Experimental methods

The drying experiments, were carried out in a solar drier with forced convection for the periods (May-July 2015), under the climatic conditions of the city of Batna. Each experiment starts at 9 am to 5pm. The leaves of spinach to be dried of initial moisture content is approximately 93,2 %, drying occurs until a final moisture of 2%; by taking the loss of moisture using a balance starting from an initial mass of 500g/tray, each thirty minute.

During this process, the air velocity setting in the drying chamber was fixed at 1 m/s. Air temperature (ambient temperature and the air temperature at the inlet, middle, and outlet of the collector), solar radiation, and wind velocity were measured. The temperatures of air inlet, inside and outside the drying chamber, were also measured each thirty minute. Relative humidity sensors were installed in the middle of the drying chamber. Air temperature was measured by a K-type thermocouple, and the intensity of solar radiation was measured by a pyranometer. The solar dryer improvement involves the addition of a drying air recycling system, connecting the drying chamber outlet with the solar collector inlet.

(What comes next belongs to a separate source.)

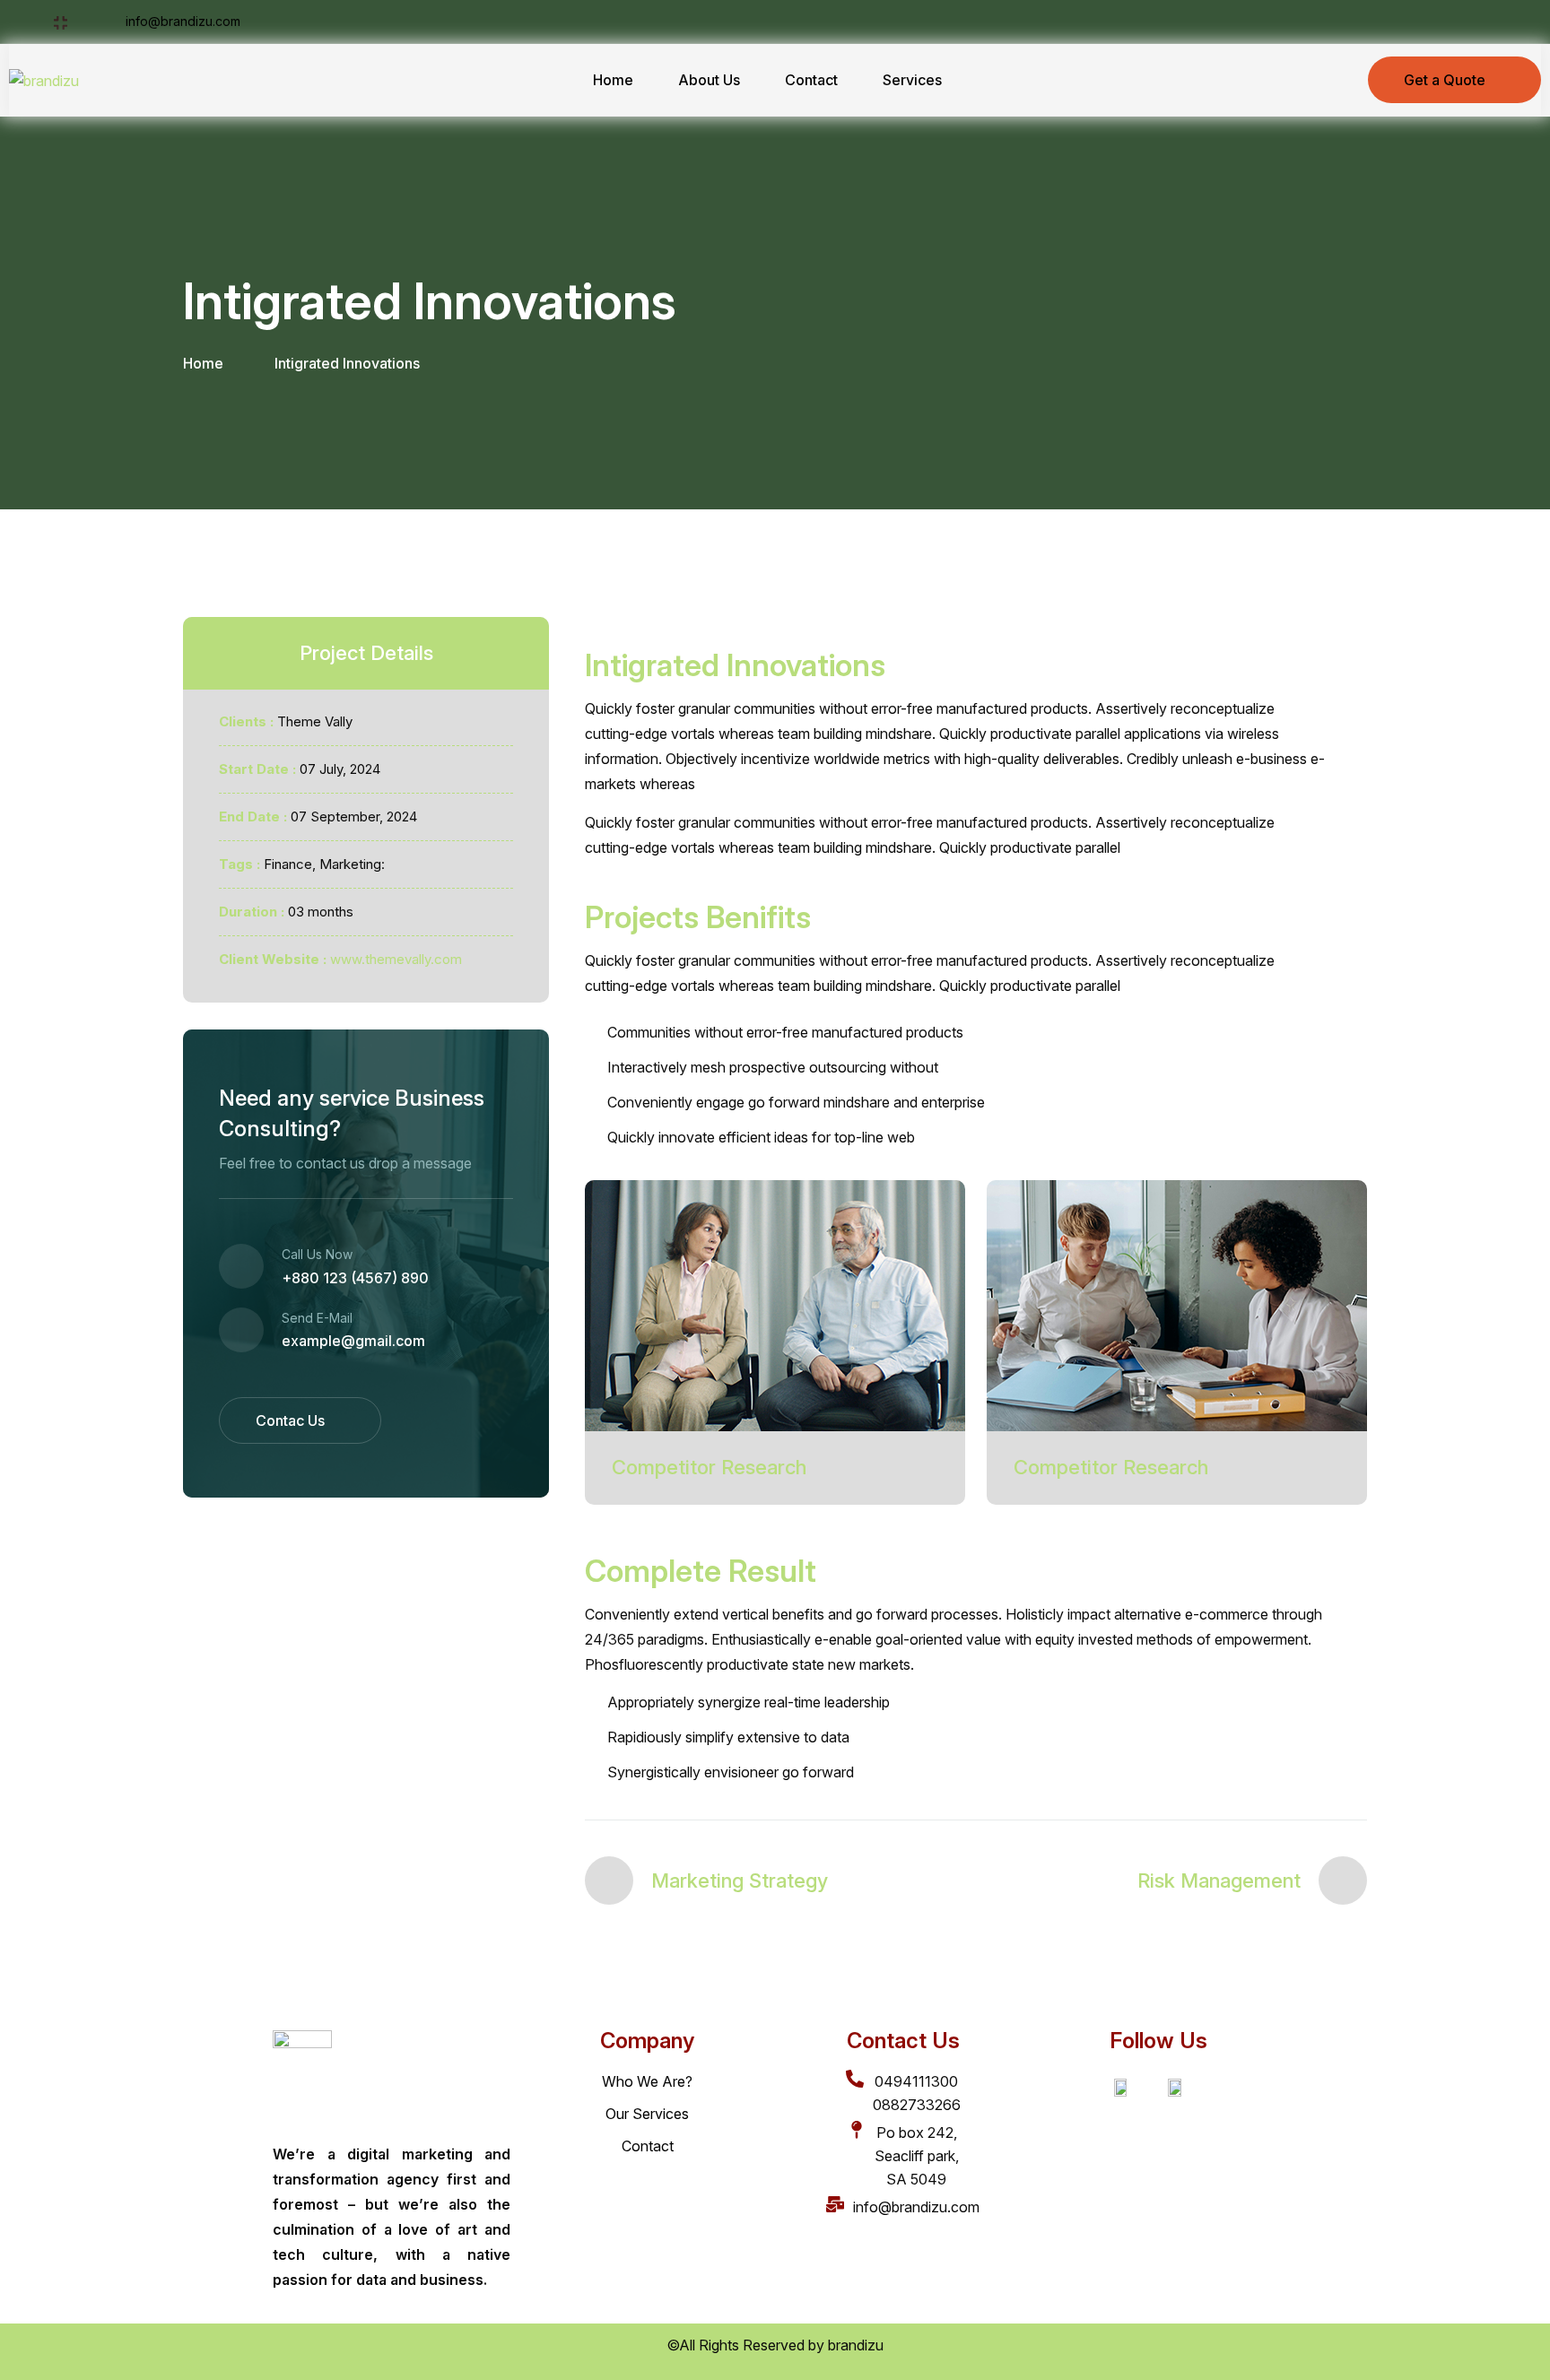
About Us (709, 80)
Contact (811, 80)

The study of the influence of the different fractions of recycled air (0, 50 and 90%) on the kinetics of drying and the effect of drying on the quality of product to dry was carried out. During the drying operation, there is a double transfer: thermal and mass. To illustrate these transfer movements, there are several characteristic curves called "drying curves".16 To know:

  1. The water content as a function of time: X=f(ts);
  2. The drying rate as a function of the water content: dX/dt=f(X).

Results and discussion

Experimental conditions

Drying tests of spinach in the forced convection indirect solar dryer were carried out during the period of May-July 2015. Figure 3 shows the variation of ambient conditions with time of day during the experimental drying. This period is characterized by sunny days. Figure 3A presents the change in global solar radiation for the day considered. It varied between 843 and 950W/m2, the intensity of solar radiation reached its maximum around noon hours. The variation in sunshine during drying implies a variation in the ambient air temperature of 23.0 and 31.9°C. In addition, the relative humidity varied between 17.5 and 43.6% and the maximum wind velocity is 3.6m/s are shown in Figure 3B.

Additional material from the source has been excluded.